Yay for automated monitoring software. Nagios (http://www.nagios.org/) does this for networks (and is extendable for some other things). At my old job we used Hobbit (http://hobbitmon.sourceforge.net/) to watch our Java server instances (memory usage, etc.). There’s no reason why these monitoring programs couldn’t be used to monitor internal program statistics, as long as those stats were made available.

Generally you monitor from your internal network, and then provide some hook for the monitor to get information that’s only accessible from there. (SSH or a limited-access URL, etc.)

Monitoring programs are super-powerful and generally complex. Check them out — it’s a good skill to have when working with production software.

(I also posted this on the article.)

angstrom · on April 15, 2008

I've worked with threshold logic like that for collecting and analyzing traffic on telephone switches where an alarm or notification would be generated if the threshold was broken.

Personally I would never want to debug something like that using a statistical probability that something might have gone wrong. Better to fail gracefully with something like multiple chains so that when a request chain goes down it gets logged, cleaned up, and recreated.

Worst case scenario they get a request timeout warning.

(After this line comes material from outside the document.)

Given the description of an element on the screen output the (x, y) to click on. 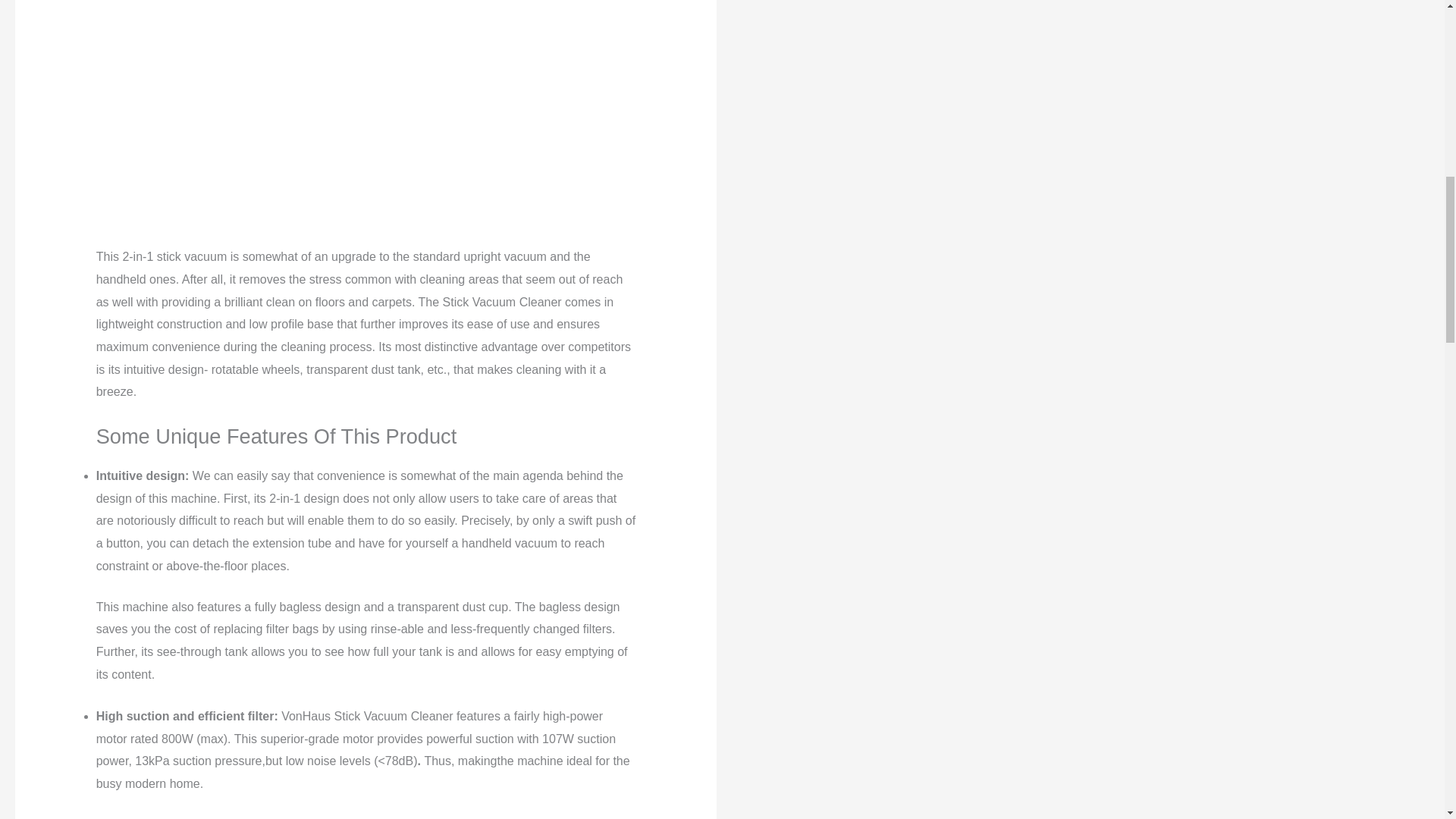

pmorici · on April 14, 2008

This sounds like circuit breakers for software. Instead of an over current condition you've got excessive busynesses.

Tichy · on April 14, 2008

Maybe frequent backups would be a better solution?

palish · on April 14, 2008

The "delete all of a user's files" example was just one of many. It is sometimes valid to force a crash when the code detects an impossible case (or when you choose not to recover from that case for simplicity). If each component either functions correctly or the program crashes, that can significantly reduce debugging time. There aren't any silent failures from components that simply ignore invalid input.

That said, with procedural languages I try to write code that recovers from all reasonable cases and assert the rest.

Tichy · on April 14, 2008

What if the validation code itself contains the errors. It might be a fallacy to assume problems can be solved in that way.

palish · on April 14, 2008

"Solved" certainly shouldn't mean "avoided entirely". One way to write good software is to quickly recover from mistakes. So instead of staring at your code while you triple-check each corner case, you approach the problem from the other direction by testing each code path until you're confident that the code runs as it should for the inputs that matter. (Be sure to assert for all other inputs).

In that light, it is easy to see why it can be good to crash for invalid cases. Since you don't handle a bunch of failure cases, you end up writing less code. And since less time is spent in the debugger, more time is focused on the correct task: achieving architectural goals rather than solving structural problems.

After you acquire a deeper understanding of the architecture, it is best to redesign (throw away) your previous attempt. After the second and especially the third iteration you will have written a solid and elegant program in a relatively small amount of time. Programming is about trusting yourself to make decent decisions based on your current knowledge.

As with anything, there is only a finite amount of time to solve a problem. So if you don't have a lot of time then don't fret if your code isn't perfect (or reusable) as long as it works.

pmjordan · on April 14, 2008

Backups are damage limitation, and yes, they are always a good idea. I would consider this kind of strategy not only damage limitation but also prevention, which is interesting.